Enclosing the subquery in another trivial SELECT col FROM ( <subquery> ) as described in the bug fixes the problem.
[30 Jan 2007 21:48] Carl Longnecker
data for test case

Attachment: people.zip (application/x-zip-compressed, text), 51.90 KiB.

[30 Jan 2007 21:50] Carl Longnecker
i have confirmed that my test case exhibits the same behavior in 5.0.27
[12 Mar 2007 10:01] Valeriy Kravchuk
Verified just as described with 5.0.37 also. It would be nice for optimizer to rewrite query or just understand that subquery is not dependent at all.

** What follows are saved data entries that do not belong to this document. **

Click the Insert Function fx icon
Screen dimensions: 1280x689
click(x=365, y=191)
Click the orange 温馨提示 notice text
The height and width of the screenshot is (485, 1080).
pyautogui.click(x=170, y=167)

I hope it will be fixed in 5.x.y, where x>0. Until that there is a workaround this your report demonstrates.
[16 Mar 2007 5:09] Stephen Gornick
I just filed Bug #27199, which may be related.
http://bugs.mysql.com/bug.php?id=27199
[16 Mar 2007 5:37] Igor Babaev
The problem will be fixed in 5.2 (when WL #2980 is done).
[23 Jan 2008 1:03] Sergey Petrunya
This subquery is covered by new subquery materialization optimization (WL#1110) in 6.0.

EXPLAIN in 6.0.5: 

EXPLAIN SELECT Name FROM People WHERE Phone IN (SELECT Phone FROM People GROUP BY Phone HAVING COUNT(*) > 1);
+----+-------------+--------+-------+---------------+-------+---------+------+------+-------------+
| id | select_type | table  | type  | possible_keys | key   | key_len | ref  | rows | Extra       |
+----+-------------+--------+-------+---------------+-------+---------+------+------+-------------+
|  1 | PRIMARY     | People | ALL   | NULL          | NULL  | NULL    | NULL | 2485 | Using where | 
|  2 | SUBQUERY    | People | index | NULL          | phone | 35      | NULL | 2485 | Using index | 
+----+-------------+--------+-------+---------------+-------+---------+------+------+-------------+

Query execution times:
MySQL 6.0.3:  0.03 sec
MySQL 6.0.3, with subquery materialization disabled: 28.53 sec. 
It's 950 times faster now :-)

Setting bug status to closed. Carl, thanks for taking time to file. Feel free to re-open the bug if you think resolution is not complete.
[16 Nov 2012 19:22] Clint Priest
I know this has been fixed for some time for the 6.0 release, is there any way this can be backported to 5.5 and 5.6?